In the case that the cofactor(s) is (are) water-like molecule(s), this should be specified by the keyword is_water = True. In this case, a special treatment is done in BindFlow internally. Here, its settles section (if any) will be changed to TIP3P-like triangular constraints. Check the discussion How to treat specific water molecules as ligand?. Note that this is only possible for TIP3P-like water molecules at the moment.
calculate(
...
cofactor={
"conf": "path/to/cofactor.gro",
"top": "path/to/cofactor.top",
"is_water": True,
},
...
)
Water models#
BindFlow comes with (at present 07.2024) all water models distributed with GROMACS. They are set by the keyword: water_model. E.g.:
calculate(
...
water_model="amber/tip3p"
...
)
The structure of the string is force_field_family/water_model; amber/tip3p is the default.

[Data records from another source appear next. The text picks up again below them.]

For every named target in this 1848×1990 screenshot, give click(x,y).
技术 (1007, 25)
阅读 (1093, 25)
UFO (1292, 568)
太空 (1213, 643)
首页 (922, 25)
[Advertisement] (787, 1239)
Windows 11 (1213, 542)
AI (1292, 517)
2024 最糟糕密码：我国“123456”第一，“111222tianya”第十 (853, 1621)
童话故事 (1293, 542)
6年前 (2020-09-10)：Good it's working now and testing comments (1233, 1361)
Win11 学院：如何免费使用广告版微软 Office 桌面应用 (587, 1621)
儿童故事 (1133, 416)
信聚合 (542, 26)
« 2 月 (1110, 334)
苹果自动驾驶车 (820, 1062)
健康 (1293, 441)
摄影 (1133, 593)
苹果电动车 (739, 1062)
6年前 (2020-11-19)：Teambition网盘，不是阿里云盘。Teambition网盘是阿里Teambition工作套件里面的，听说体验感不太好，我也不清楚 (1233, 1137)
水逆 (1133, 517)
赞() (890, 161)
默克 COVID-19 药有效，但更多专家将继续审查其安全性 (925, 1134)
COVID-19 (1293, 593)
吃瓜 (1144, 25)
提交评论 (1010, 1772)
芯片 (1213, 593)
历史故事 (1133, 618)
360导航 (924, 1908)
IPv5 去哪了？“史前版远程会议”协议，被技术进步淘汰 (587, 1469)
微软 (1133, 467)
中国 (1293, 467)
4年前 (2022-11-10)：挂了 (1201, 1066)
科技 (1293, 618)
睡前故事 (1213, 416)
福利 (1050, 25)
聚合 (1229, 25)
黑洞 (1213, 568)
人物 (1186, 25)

All configuration and topology files are sourced from GROMACS force fields, available at GROMACS GitLab - share/top. These files contain topologies and configurations for water models and ions within three force field families: AMBER, CHARMM, and OPLS-AA.
Note
It is assumed that inside the same family, the non-bonded interactions (for water models and ions) are the same (epsilon and sigma parameters), which is true for the force fields presented in the GROMACS distribution.

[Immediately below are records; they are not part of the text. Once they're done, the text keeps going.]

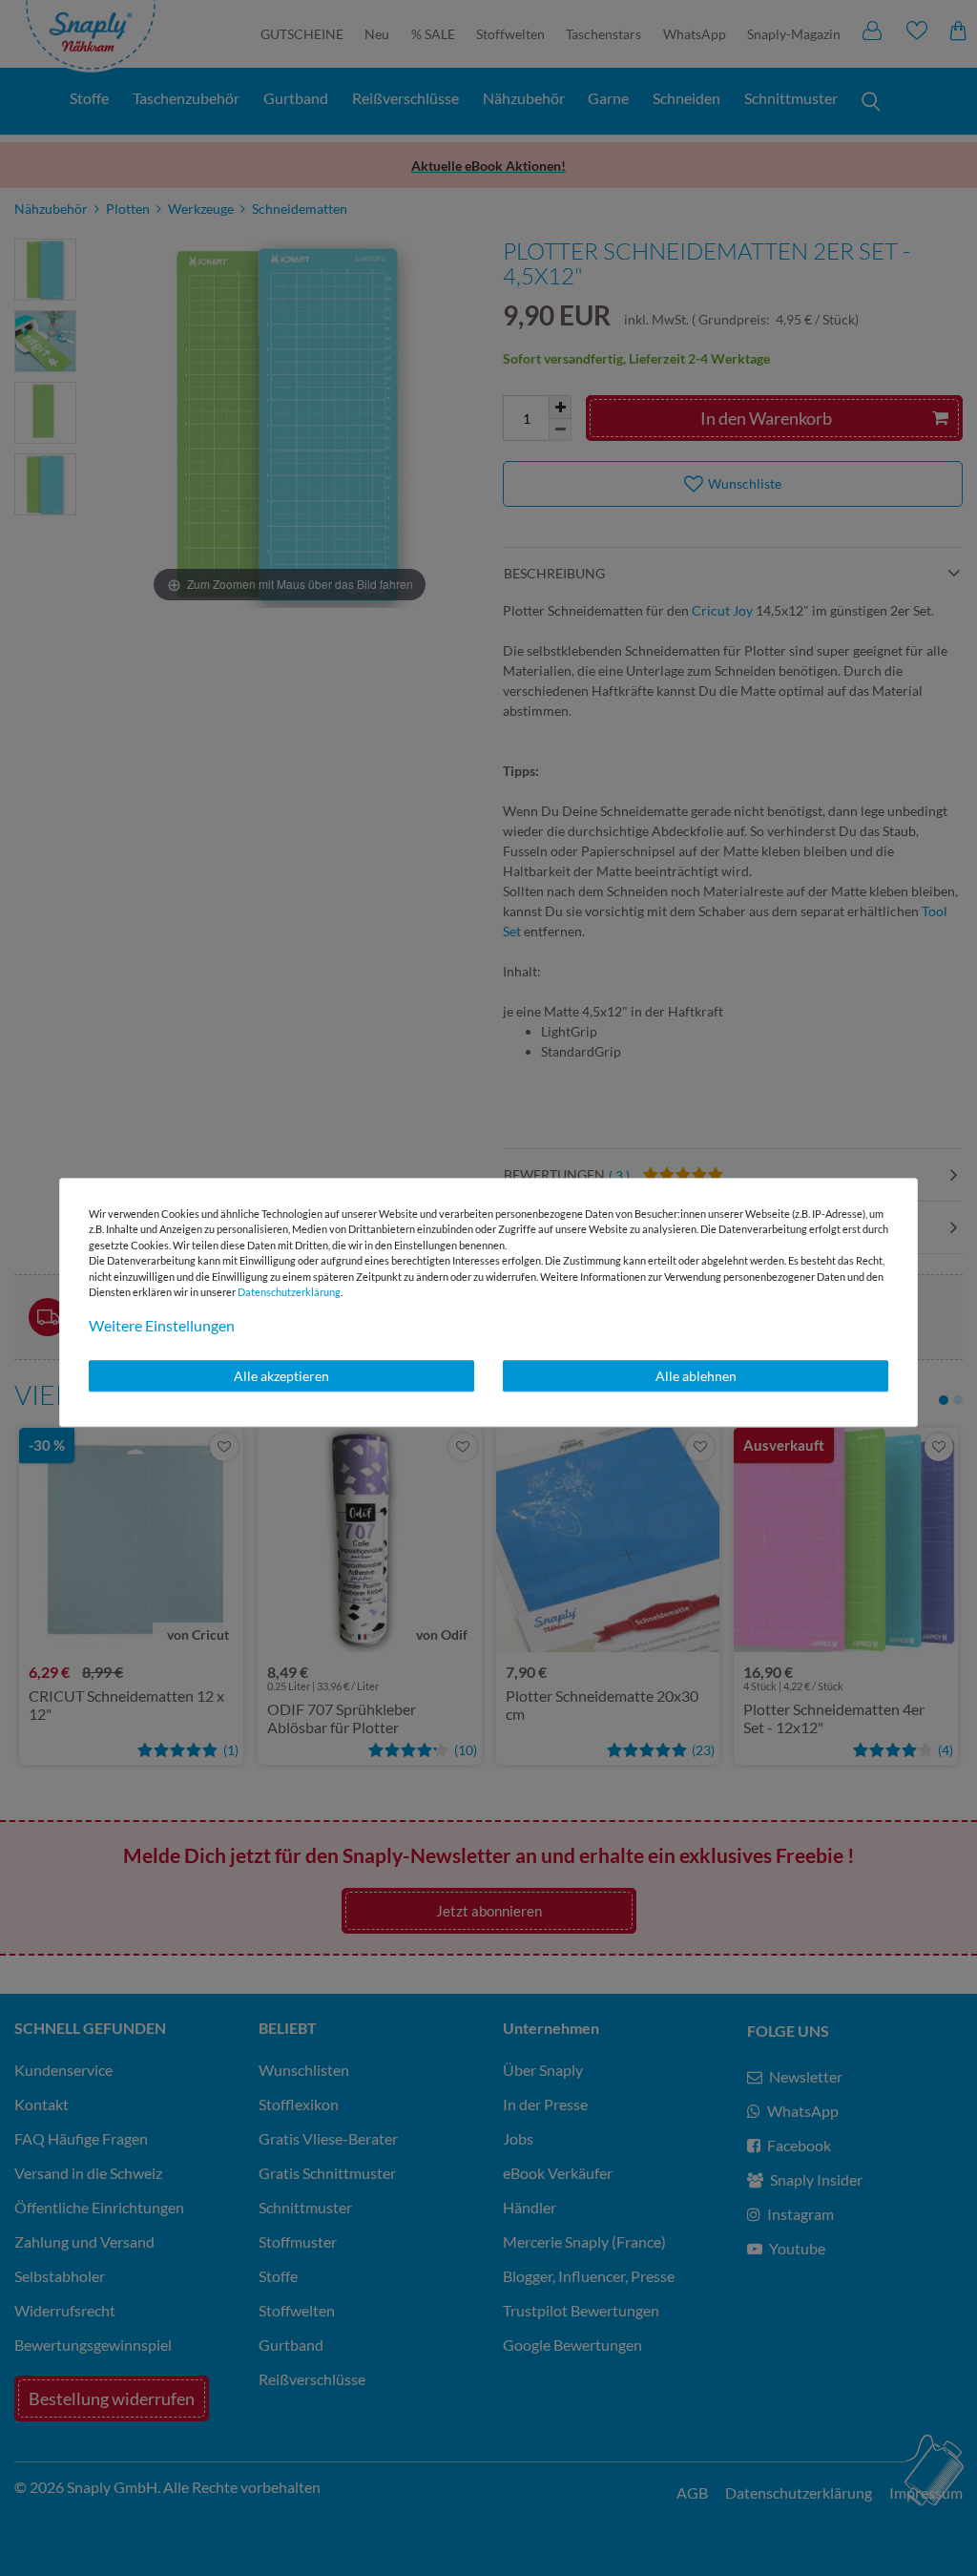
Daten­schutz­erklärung (289, 1292)
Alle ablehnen (696, 1376)
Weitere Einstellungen (162, 1325)
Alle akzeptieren (281, 1376)
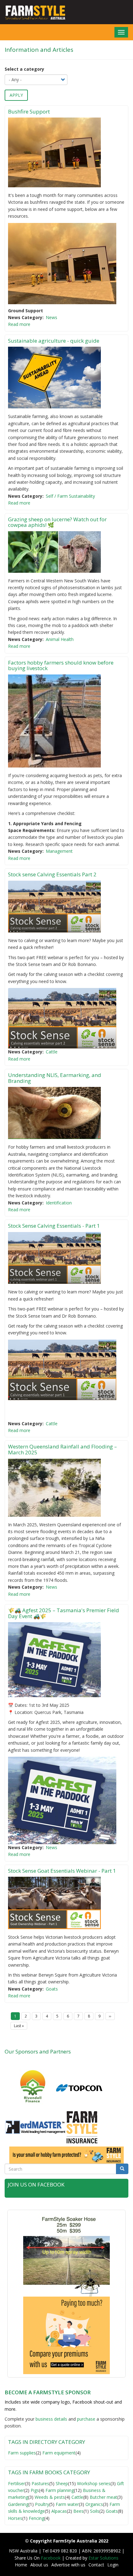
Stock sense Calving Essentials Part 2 (52, 874)
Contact (96, 2565)
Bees (78, 2511)
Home (21, 2565)
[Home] (33, 12)
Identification (59, 1203)
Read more (19, 324)
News (51, 317)
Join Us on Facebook (36, 2184)
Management (59, 851)
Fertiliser (16, 2483)
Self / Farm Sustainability (70, 496)
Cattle (52, 1052)
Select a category (24, 69)
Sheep (62, 2483)
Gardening (18, 2504)
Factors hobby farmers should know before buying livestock (61, 665)
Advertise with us (68, 2565)
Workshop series (93, 2483)
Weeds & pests (50, 2497)
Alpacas (59, 2511)
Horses (15, 2518)
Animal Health (60, 639)
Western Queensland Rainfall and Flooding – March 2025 (62, 1449)
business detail (50, 2419)
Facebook (51, 2558)
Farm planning (59, 2490)
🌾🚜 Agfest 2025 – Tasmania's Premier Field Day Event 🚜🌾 (63, 1613)
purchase (86, 2419)
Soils (94, 2511)
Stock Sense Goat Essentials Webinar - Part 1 (62, 1870)
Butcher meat (103, 2497)
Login (112, 2565)
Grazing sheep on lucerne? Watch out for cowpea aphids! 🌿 (57, 522)
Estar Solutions (103, 2558)
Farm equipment (58, 2453)
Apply (16, 95)
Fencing (36, 2518)
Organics (94, 2504)
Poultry (42, 2504)
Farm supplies (22, 2453)
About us (39, 2565)
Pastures (40, 2483)
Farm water (67, 2504)
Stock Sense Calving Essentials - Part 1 (54, 1225)
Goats (52, 1989)
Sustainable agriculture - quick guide (53, 340)
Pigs (35, 2490)
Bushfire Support (29, 111)
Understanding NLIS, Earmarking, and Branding (54, 1077)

The ffnonbonded.itp for each family was taken from:
AMBER: amber99sb-ildn
CHARMM: charmm27
OPLS-AA: oplsaa
These ffnonbonded.itp files were modified to retain only the [ atomtypes ] section, including only atom types related to the water models and ions. This modification prevents potential conflicts with atom-type definitions from user-provided force fields.
The available force fields and their corresponding configuration files are:
amber:
spc: spc216.gro
spce: spc216.gro
tip3p: spc216.gro
tip4p: tip4p.gro
tip4pew: tip4p.gro
tip5p: tip5p.gro
charmm:
spc: spc216.gro
spce: spc216.gro
tip3p: spc216.gro
tip4p: tip4p.gro
tip5p: tip5p.gro
tips3p: spc216.gro
oplsaa:
spc: spc216.gro
spce: spc216.gro
tip3p: spc216.gro
tip4p: tip4p.gro
tip4pew: tip4p.gro
tip5p: tip5p.gro
tip5pe: tip5p.gro
MDP options modification based on the force field. AMBER and CHARMM36-like force fields example#
Some Molecular Dynamic Parameters (MDP) are usually, rather than interchangeable options, parts of each force field derivation and parametrization. So, we should always use those parameters during our simulations. A typical example are AMBER and CHARMM36-like force fields:
BindFlow use this parameter by default. So, you do not need to modify them.
constraints: all-bonds
cutoff-scheme: Verlet
vdwtype: cutoff
vdw-modifier: Potential-Shift-Verlet
rlist: 1.2
rvdw: 1.0
coulombtype: PME
rcoulomb: 1.0
DispCorr: EnerPres
In this case you should pass to to all the steps these parameters. BindFlow works with AMBER-like force fields by default. In the GROMACS’ docs says:
constraints: h-bonds
cutoff-scheme: Verlet
vdwtype: cutoff
vdw-modifier: force-switch
rlist: 1.2
rvdw: 1.2
rvdw-switch: 1.0
coulombtype: PME
rcoulomb: 1.2
DispCorr: no
Note that dispersion correction should be applied in the case of lipid monolayers, but not bilayers.
Please also note that the switching distance is a matter of some debate in lipid bilayer simulations, and it is dependent to some extent on the nature of the lipid. Some studies have found that an 0.8-1.0 nm switch is appropriate, others argue 0.8-1.2 nm is best, and yet others stand by 1.0-1.2 nm. The user is cautioned to thoroughly investigate the force field literature for their chosen lipid(s) before beginning a simulation!
Final note#
Remember to cite properly the main references if you use any of the force fields in your work.